Obwohl für die aktuellen Fragestellungen noch keine für die Städte und Gemeinden wirklich zufriedenstellenden Lösungen vorliegen, tut sich womöglich ein noch viel größeres Problem auf. Der so harmlos klingende "Rechtskreiswechsel" zum 1. Juni würde den Landkreisen und Kommunen erhebliche Mehrarbeit bescheren. So sollen zu diesem Stichtag die Flüchtlinge nicht mehr unter das Asylbewerberleistungsgesetz fallen, nach dem der Staat verpflichtet ist, unter anderem für die Unterbringung zu sorgen, sondern es soll dann das Sozialgesetzbuch II, also Hartz IV gelten.
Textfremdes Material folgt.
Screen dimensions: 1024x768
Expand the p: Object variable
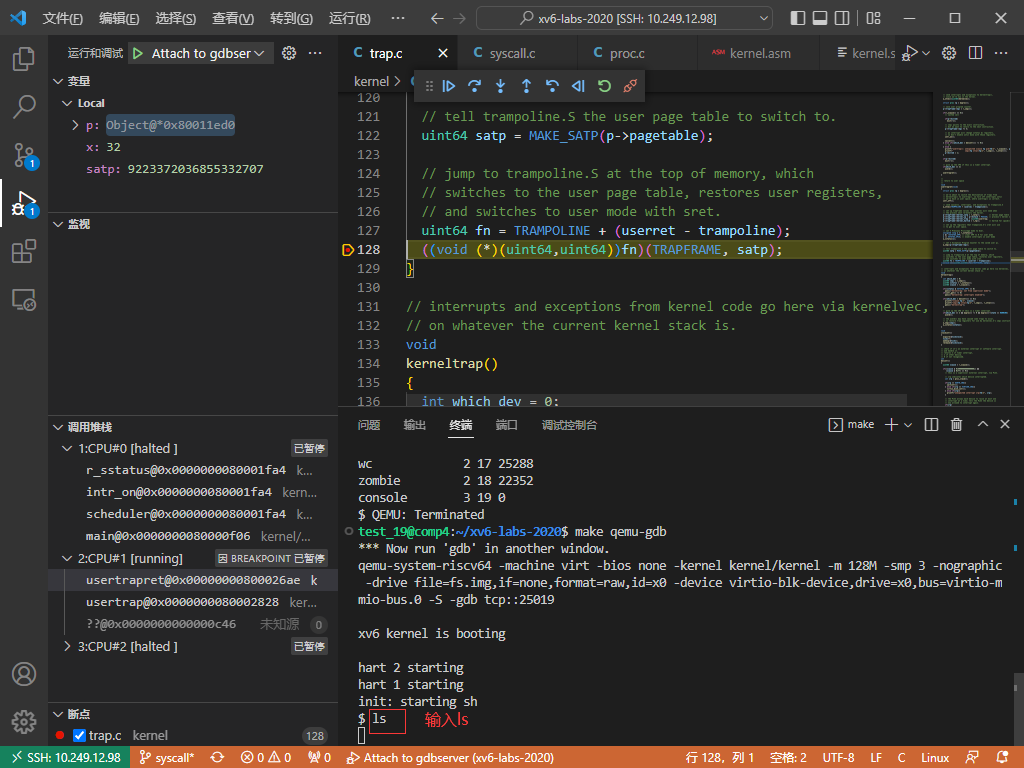point(76,125)
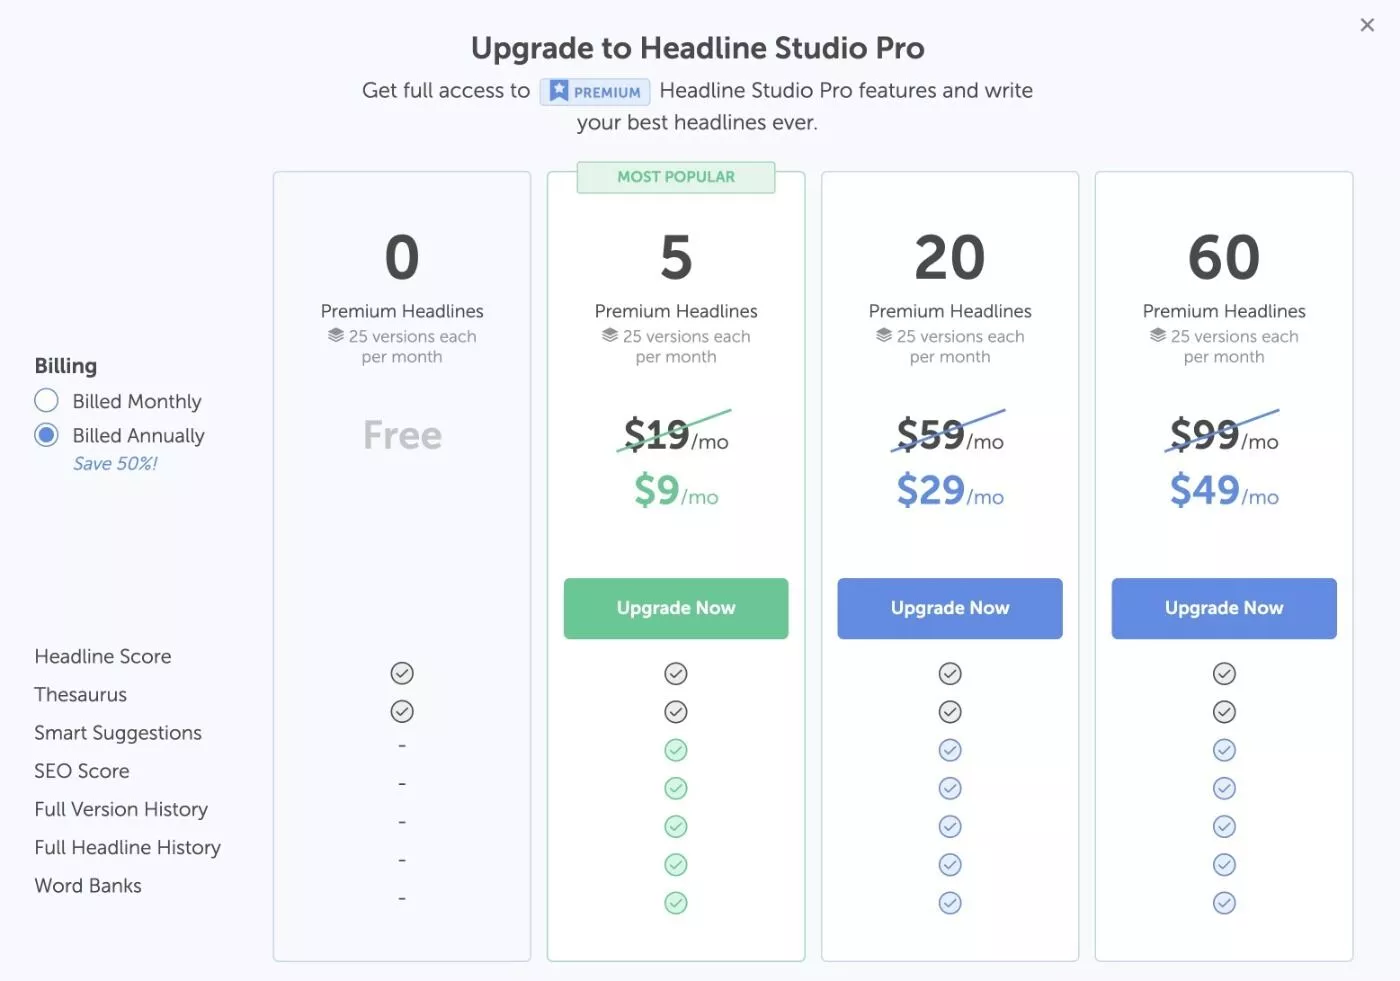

Bislang sei es so, sagte Städtetagsvorsitzender Bernd Buckenhofer, dass den Kommunen die durch die Unterbringung von Geflüchteten entstehenden Kosten erstattet würden. Dieses Unterstützungssystem werde aber wegfallen. Flüchtlinge, die dann Hartz-IV-Bezieher werden, müssten eine Wohnung nachweisen. Buckenhofer verwies darauf, dass für die Aufnahme und Unterbringung von Geflüchteten in erster Linie Bund und Länder verantwortlich seien. Er hält es deshalb für erforderlich, dass es weiter dezentrale Unterkünfte geben müsse und neue Gemeinschaftsunterkünfte geschaffen werden sollten. "Wir müssen einen Weg finden, dass das System erhalten bleibt", sagte Buckenhofer.

Wie Magg, verwies Bernd Buckenhofer darauf, dass viele ukrainische Kriegsflüchtlinge privat Unterschlupf gefunden hätten. "Das war aber nur Erste Hilfe", sagte Magg. Jetzt gelte es, für diese Menschen Wohnraum zu finden. Magg sagte, dass Städte wie Olching zwar dabei seien, geförderte Wohnungen zu bauen, aber dieser Wohnraum nicht für Flüchtlinge gedacht gewesen sei. Der Bürgermeister sieht jetzt schon voraus, dass es Fragen der Einheimischen geben werde, die "teils seit Jahrzehnten auf eine bezahlbare Wohnung warten".

Krisenvorsorge muss neu gedacht werden

Rosenheims Oberbürgermeister Andreas März (CSU), Sprecher der kreisfreien Städte im Bayerischen Städtetag, lenkte den Blick auf die Leistungsfähigkeit der Kommunen, die bereits in der Corona-Pandemie an ihre Grenzen gekommen seien. Durch den Krieg in der Ukraine mit all seinen Folgen sei dies umso sichtbarer geworden. "Wir haben gedacht, dass die drei großen Geißeln der Menschheit, Hunger, Krankheit und Krieg nicht mehr existent sind", stellte März fest, um klarzumachen, dass dies eine Ursache habe: "Wir haben seit dem Ende des Kalten Krieges die Erfahrung verloren, mit existentiellen Krisen umzugehen." Er hält deshalb die Sensibilisierung der Bevölkerung für den Umgang mit Krisen und Katastrophen für unabdingbar. Als Beispiele nannte er die Flutkatastrophe in Ahrweiler, den Krieg in der Ukraine, aber auch die Pandemie in den vergangenen beiden Jahren. "Es geht um Sicherheit und Reserven, das kostet etwas", sagte der Rosenheimer OB. Welche finanziellen Folgen da entstehen können, versuchte Olchings Bürgermeister Andreas Magg mit Verweis auf das Hochwasser von 1999 zu belegen. Als es danach um neue erforderliche Schutzmaßnahmen ging, sei Protest laut geworden. Magg: "Die Menschen vergessen sehr schnell."